======== MATERIAL PROVIDED

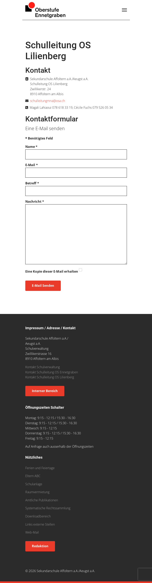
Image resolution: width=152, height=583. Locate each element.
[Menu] (124, 10)
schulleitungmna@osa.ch (47, 101)
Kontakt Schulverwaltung (42, 367)
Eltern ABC (32, 476)
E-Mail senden (43, 285)
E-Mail (31, 165)
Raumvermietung (37, 492)
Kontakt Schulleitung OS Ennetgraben (51, 372)
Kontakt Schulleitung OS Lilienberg (49, 377)
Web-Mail (32, 532)
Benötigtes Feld (39, 138)
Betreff (32, 183)
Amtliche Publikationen (41, 500)
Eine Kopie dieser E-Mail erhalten (51, 271)
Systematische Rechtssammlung (47, 508)
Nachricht (34, 201)
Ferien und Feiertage (40, 468)
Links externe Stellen (40, 524)
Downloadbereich (38, 516)
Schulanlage (33, 484)
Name (31, 147)
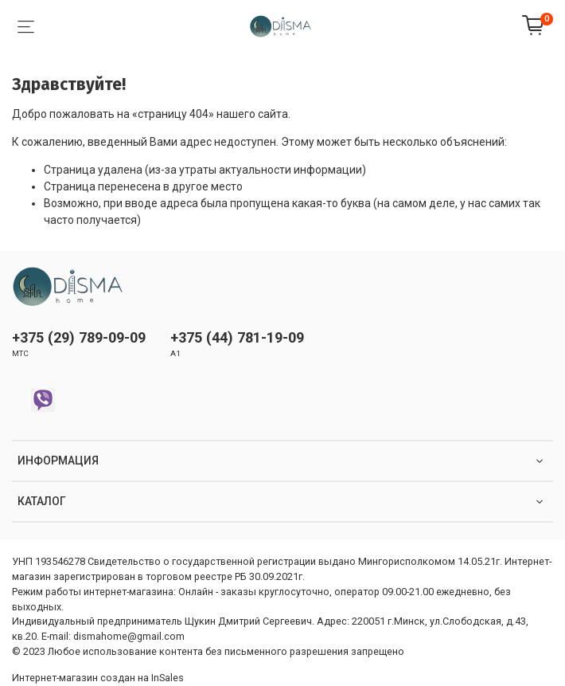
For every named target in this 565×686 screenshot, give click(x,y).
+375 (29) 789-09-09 (79, 337)
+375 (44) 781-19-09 (237, 337)
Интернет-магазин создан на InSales (98, 678)
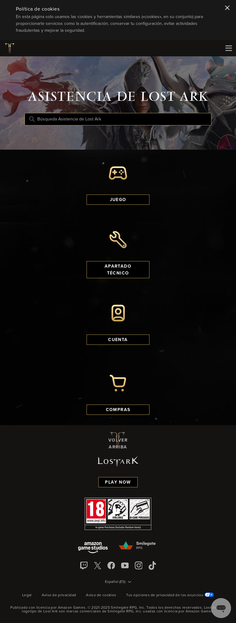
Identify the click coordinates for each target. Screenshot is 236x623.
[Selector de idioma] (118, 582)
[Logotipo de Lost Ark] (12, 48)
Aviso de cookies (101, 595)
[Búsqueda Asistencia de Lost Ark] (118, 119)
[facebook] (111, 565)
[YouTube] (125, 565)
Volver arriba (118, 440)
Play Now (118, 482)
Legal (27, 595)
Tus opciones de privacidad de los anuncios (170, 595)
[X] (97, 565)
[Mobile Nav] (228, 48)
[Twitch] (84, 565)
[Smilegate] (138, 545)
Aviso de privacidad (59, 595)
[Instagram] (139, 565)
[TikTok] (152, 565)
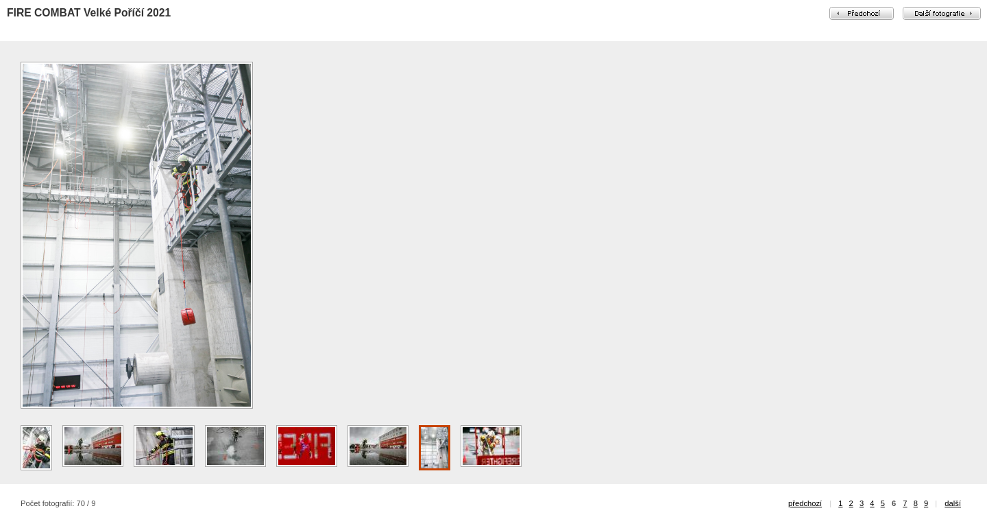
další (953, 503)
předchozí (805, 503)
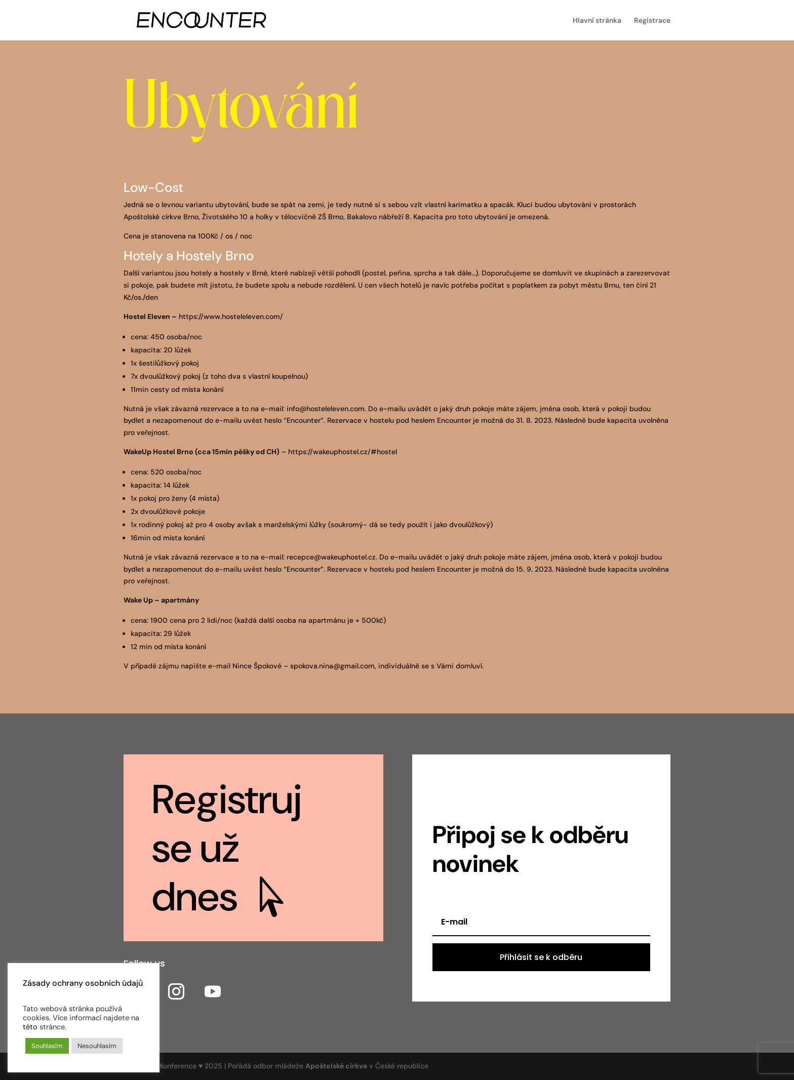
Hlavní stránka (597, 21)
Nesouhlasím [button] (96, 1046)
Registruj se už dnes (227, 848)
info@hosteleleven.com (326, 408)
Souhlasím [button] (47, 1046)
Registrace (652, 21)
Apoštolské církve (336, 1065)
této (30, 1027)
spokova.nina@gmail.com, (333, 665)
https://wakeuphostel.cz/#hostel (342, 451)
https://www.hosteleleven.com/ (231, 316)
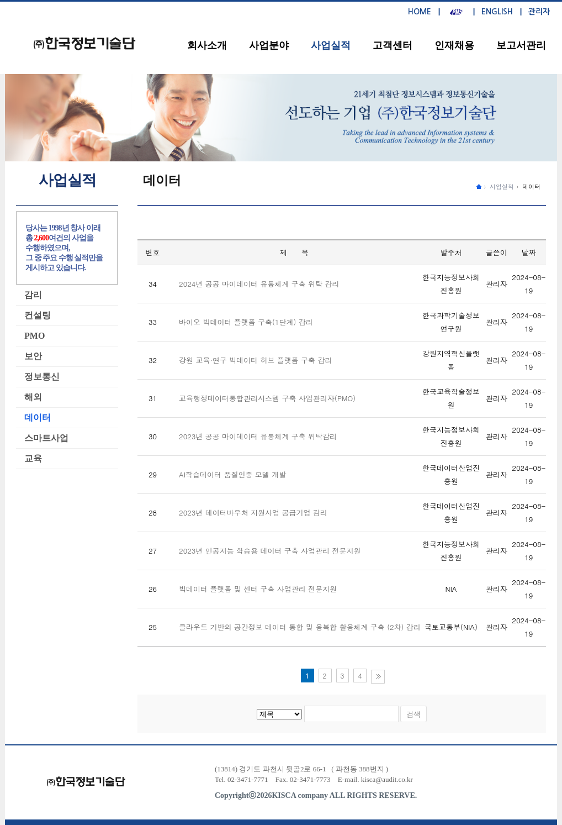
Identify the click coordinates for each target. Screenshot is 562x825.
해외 (33, 397)
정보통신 (42, 376)
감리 (33, 294)
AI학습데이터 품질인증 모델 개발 (232, 474)
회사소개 (207, 45)
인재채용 (454, 45)
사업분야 (269, 45)
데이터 (531, 186)
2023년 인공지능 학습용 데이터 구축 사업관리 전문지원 (269, 550)
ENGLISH (497, 11)
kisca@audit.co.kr (387, 779)
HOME (419, 11)
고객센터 (392, 45)
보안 (33, 356)
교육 (33, 458)
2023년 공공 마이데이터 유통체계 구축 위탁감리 (258, 436)
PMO (34, 335)
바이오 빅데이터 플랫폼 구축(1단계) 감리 (246, 322)
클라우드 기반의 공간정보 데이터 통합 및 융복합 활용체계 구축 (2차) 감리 (300, 627)
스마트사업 (46, 438)
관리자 (539, 11)
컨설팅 (37, 315)
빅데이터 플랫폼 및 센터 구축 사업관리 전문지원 (258, 589)
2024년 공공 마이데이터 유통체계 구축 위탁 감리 (259, 283)
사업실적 (331, 45)
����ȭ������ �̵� (478, 186)
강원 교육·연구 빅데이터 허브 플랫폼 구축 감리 (255, 360)
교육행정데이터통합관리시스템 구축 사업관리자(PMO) (267, 398)
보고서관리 (521, 45)
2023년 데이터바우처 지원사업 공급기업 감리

================

▶ [TASK STATEMENT]: Update the items from the line containing "Eine Kopie dieser E-Mail erhalten (51, 271)" down to the line containing "https://www.hosteleleven.com/ (231, 316)" by swapping "Volver arriba" for "Ir arriba", with everything else unchanged. Leave out the pictures.

▶ [THE REPLY]:
Eine Kopie dieser E-Mail erhalten (51, 271)
Systematische Rechtssammlung (47, 508)
Nachricht (34, 201)
Ferien und Feiertage (40, 468)
Links externe Stellen (40, 524)
Downloadbereich (38, 516)
Schulanlage (33, 484)
Name (31, 147)
For every named target in this 565×686 screenshot, give click(x,y).
+375 (29) 789-09-09 (79, 337)
+375 (44) 781-19-09 (237, 337)
Интернет-магазин создан на InSales (98, 678)
Identify the click coordinates for each target. Screenshot is 236x623.
[Selector de idioma] (118, 582)
[Logotipo de Lost Ark] (12, 48)
Aviso de cookies (101, 595)
[Búsqueda Asistencia de Lost Ark] (118, 119)
[facebook] (111, 565)
[YouTube] (125, 565)
Ir arriba (118, 440)
Play Now (118, 482)
Legal (27, 595)
Tus opciones de privacidad de los anuncios (170, 595)
[X] (97, 565)
[Mobile Nav] (228, 48)
[Twitch] (84, 565)
[Smilegate] (138, 545)
Aviso de privacidad (59, 595)
[Instagram] (139, 565)
[TikTok] (152, 565)
další (953, 503)
předchozí (805, 503)
Hlavní stránka (597, 21)
Nesouhlasím [button] (96, 1046)
Registruj se už dnes (227, 848)
info@hosteleleven.com (326, 408)
Souhlasím [button] (47, 1046)
Registrace (652, 21)
Apoštolské církve (336, 1065)
této (30, 1027)
spokova.nina@gmail.com, (333, 665)
https://wakeuphostel.cz/#hostel (342, 451)
https://www.hosteleleven.com/ (231, 316)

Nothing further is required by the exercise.